Somos, talvez, a soma de tudo o que fazemos, no trabalho ou fora dele, nos círculos sociais ou quando estamos sozinhos, na presença de pessoas íntimas ou de completos estranhos para nós. 

Nestes diferentes ambientes, temos diferentes tipos de comportamentos  e se pudéssemos abarcá-los todos em nossa resposta à pergunta "o que você faz?" daríamos uma boa amostra de nós mesmos. 

Porém, ainda assim, faltaria tudo o que pensamos, dissemos, deixamos de dizer e de fazer. Faltaria, inclusive, o que desconhecemos sobre nós mesmos.

Tantas vezes nos sentimos inúteis, sem poder fazer nada quando, por exemplo, pegamos uma condução, ou mesmo nosso carro, para voltar às nossas casas no fim do dia e acabamos presos no trânsito. 

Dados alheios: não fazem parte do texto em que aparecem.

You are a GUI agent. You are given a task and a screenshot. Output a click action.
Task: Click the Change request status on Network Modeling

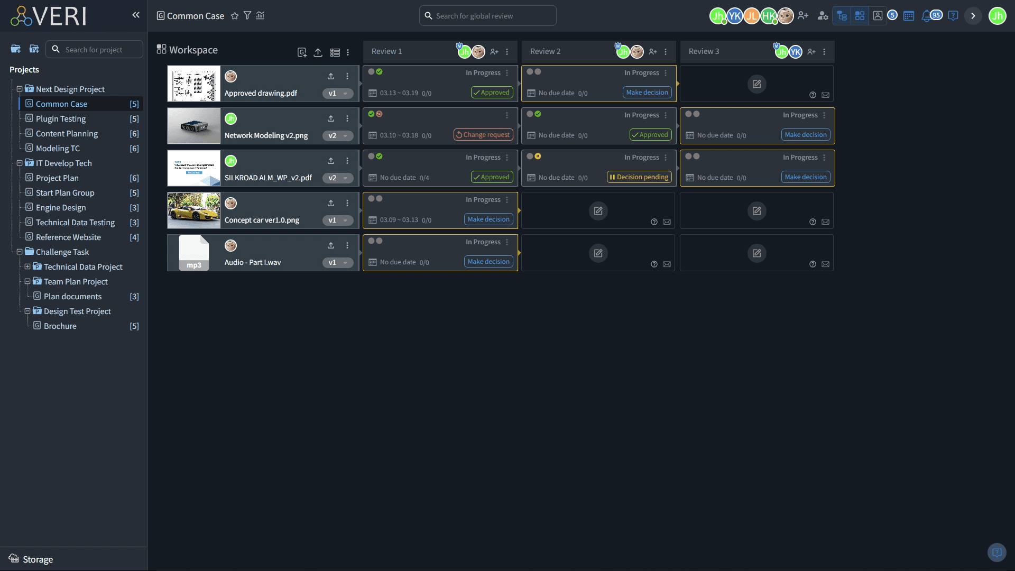click(x=482, y=134)
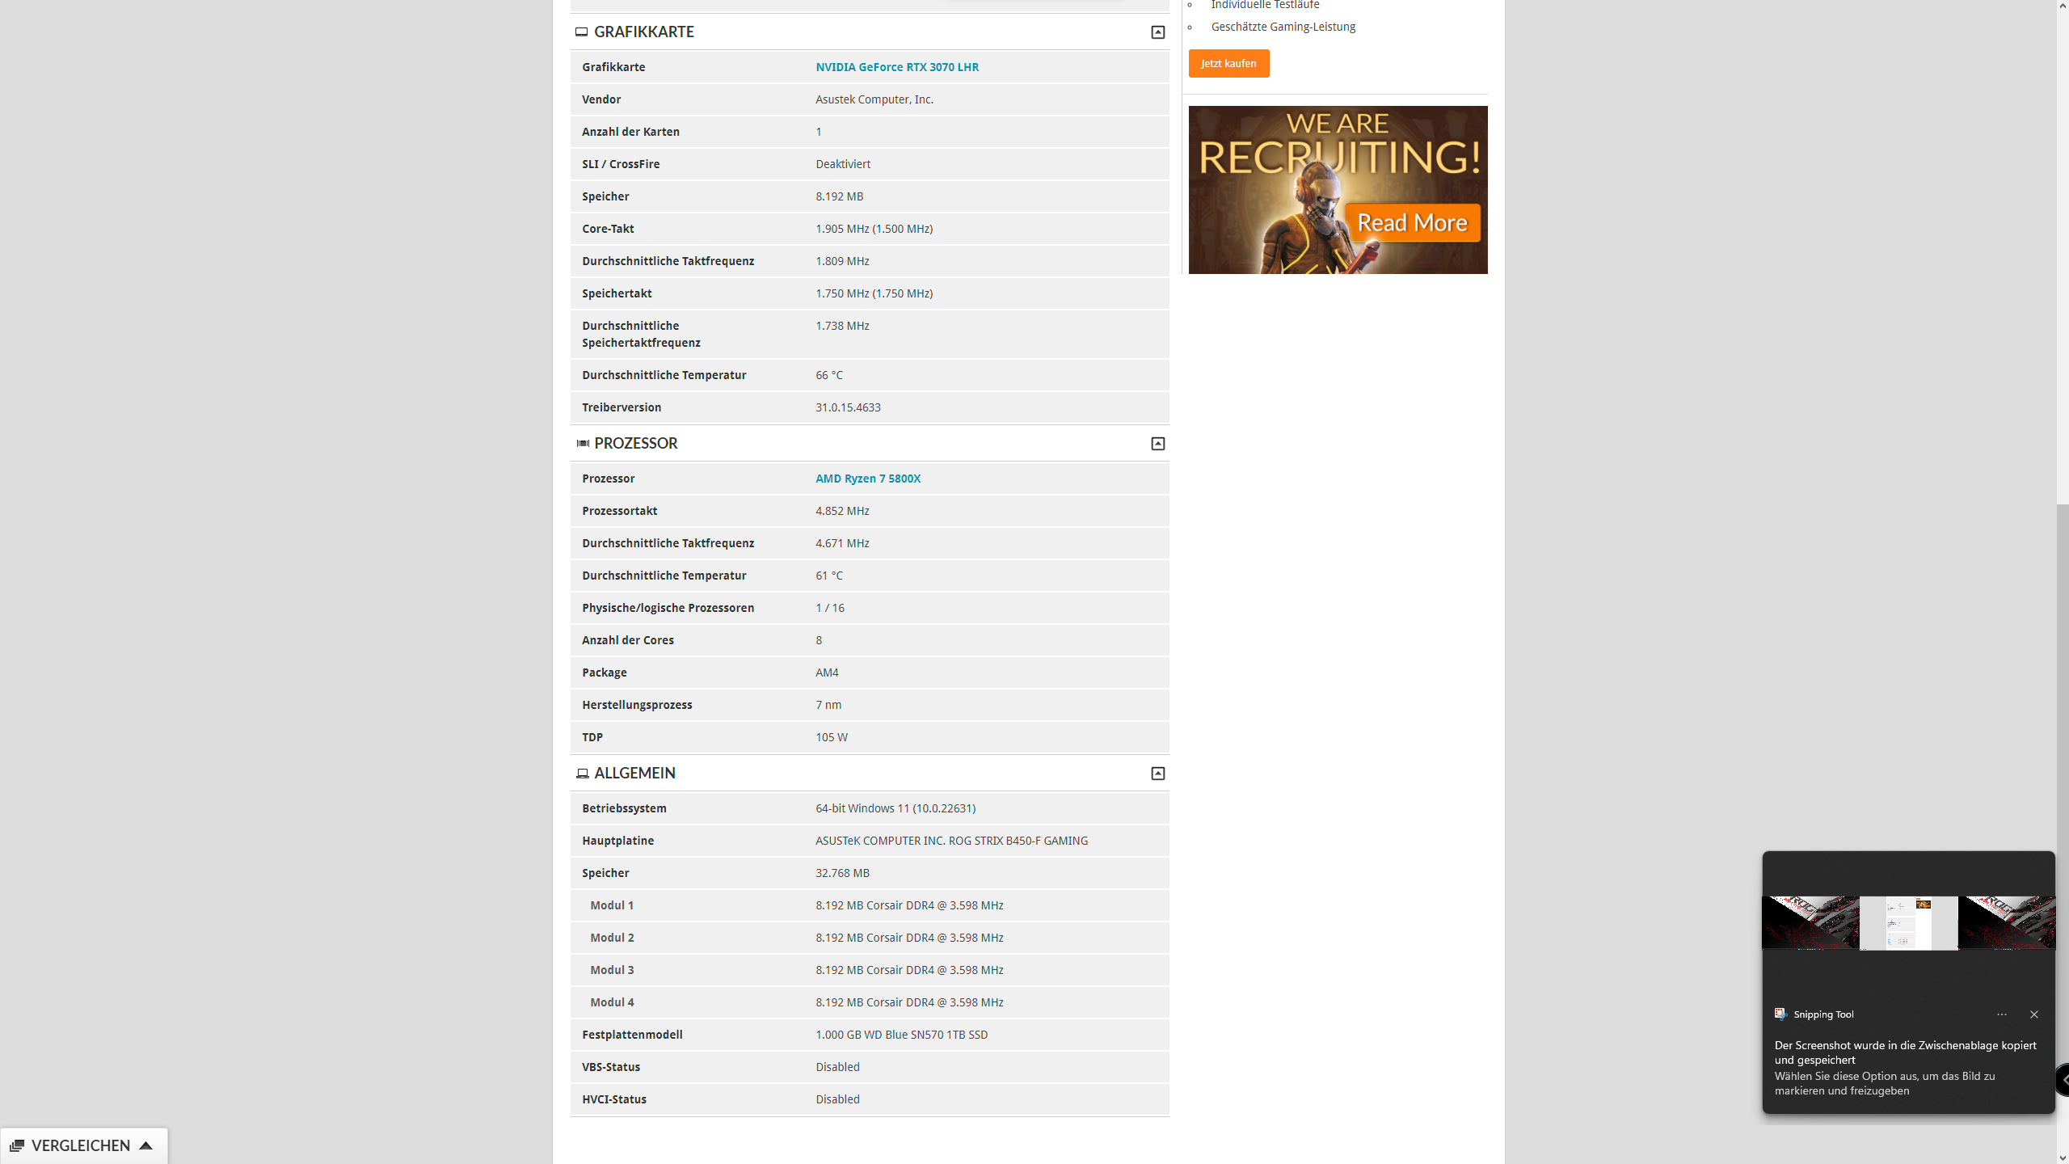2069x1164 pixels.
Task: Collapse the ALLGEMEIN section
Action: [x=1157, y=774]
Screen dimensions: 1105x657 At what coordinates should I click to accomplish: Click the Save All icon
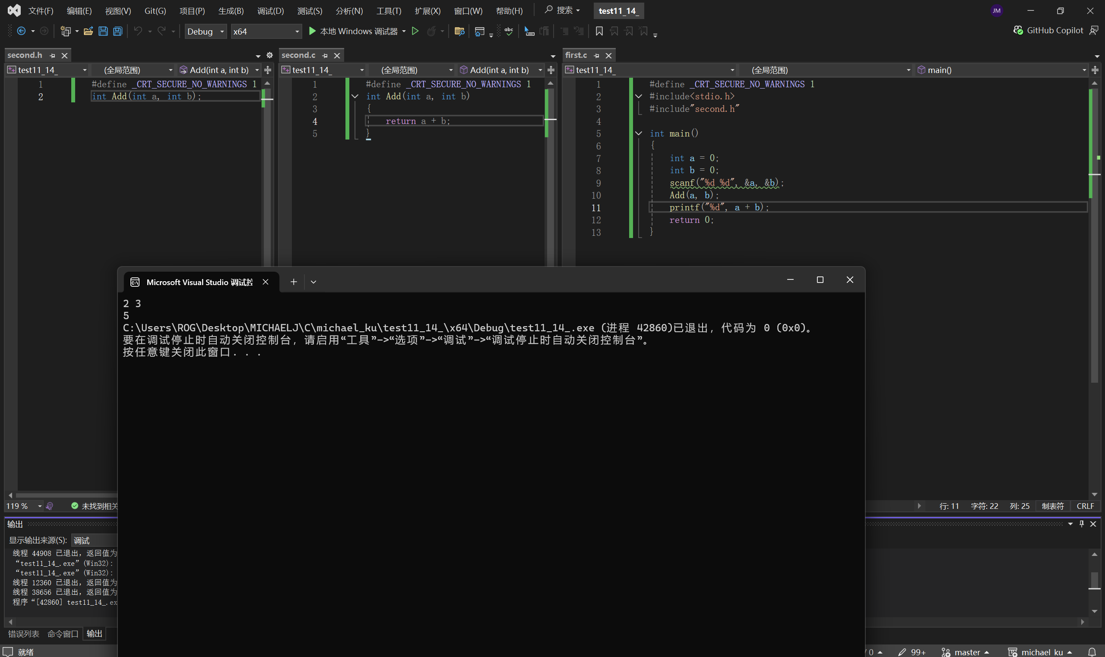coord(118,31)
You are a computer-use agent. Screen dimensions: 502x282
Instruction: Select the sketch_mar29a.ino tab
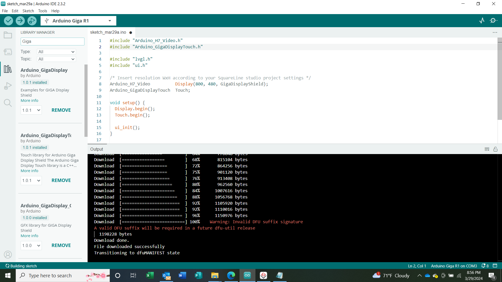pos(108,32)
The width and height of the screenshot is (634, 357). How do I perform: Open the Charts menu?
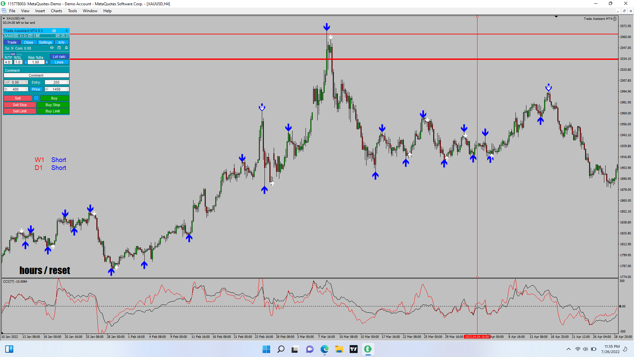pyautogui.click(x=56, y=11)
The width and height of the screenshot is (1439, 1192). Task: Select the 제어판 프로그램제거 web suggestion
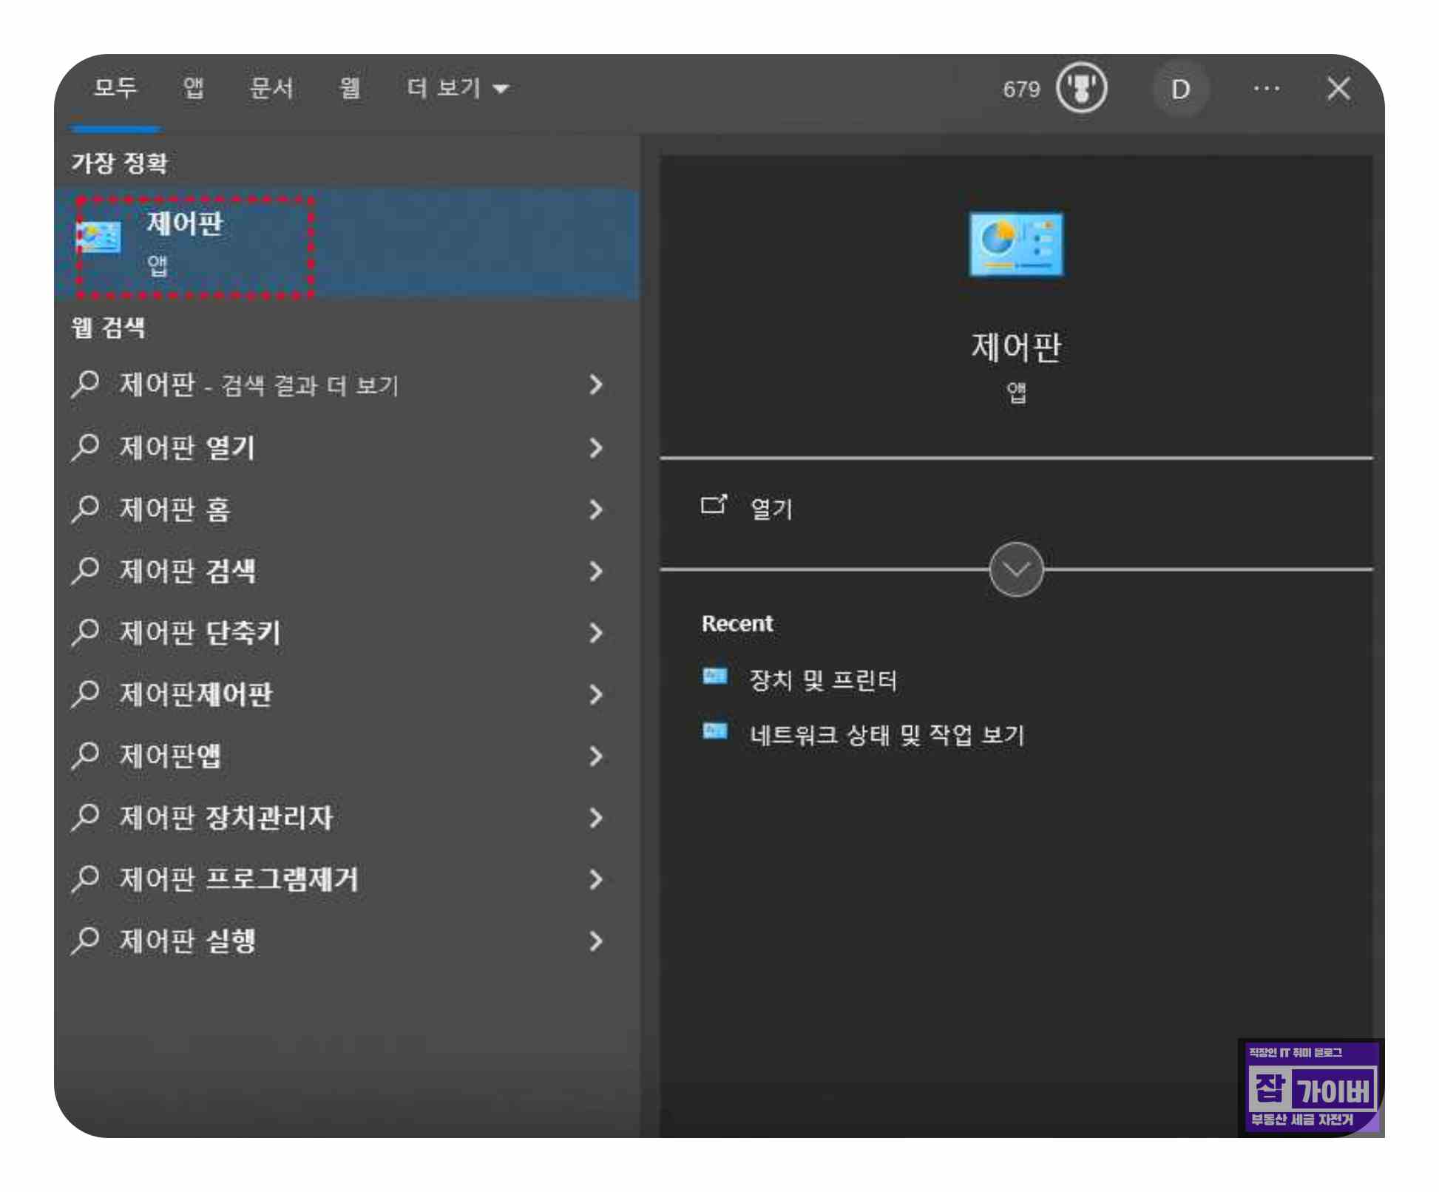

Justamente nesta hora estamos fazendo inúmeras coisas: talvez refletindo sobre nosso dia, talvez sonhando com um dia melhor ou diferente, talvez tentando resolver mentalmente o problema que ficou pendente, talvez estejamos nos dando conta de nosso cansaço e de que precisamos relaxar.  Talvez, seja o nosso momento de agradecer a vida que levamos e a oportunidade de fazer o que fazemos. Talvez, seja o raro momento em que  repensamos nossos 'fazeres' mas, mesmo decididos a encontrar outros caminhos, tudo o que podemos fazer, por ora, é seguir em frente. 
Mas como dizer isso a quem nos pergunta:
- O que você faz?

 

Querido leitor, com esta reflexão, quero levá-lo a perceber a oportunidade que temos de conhecer verdadeiramente o outro quando fazemos um primeiro contato, uma primeira pergunta para ele. Oportunidade que podemos desperdiçar quando iniciamos uma conversa focando apenas em saber o que o outro faz, com que o outro trabalha. 
Poderíamos iniciar um movimento mudando a pergunta "O que você faz?"para "O que você fez hoje?"

Porque essa é uma pergunta que parece ser mais fácil de responder e que nos leva a refletir constantemente sobre nossos 'fazeres', permitindo-nos ajustar a rota sempre que considerarmos necessário.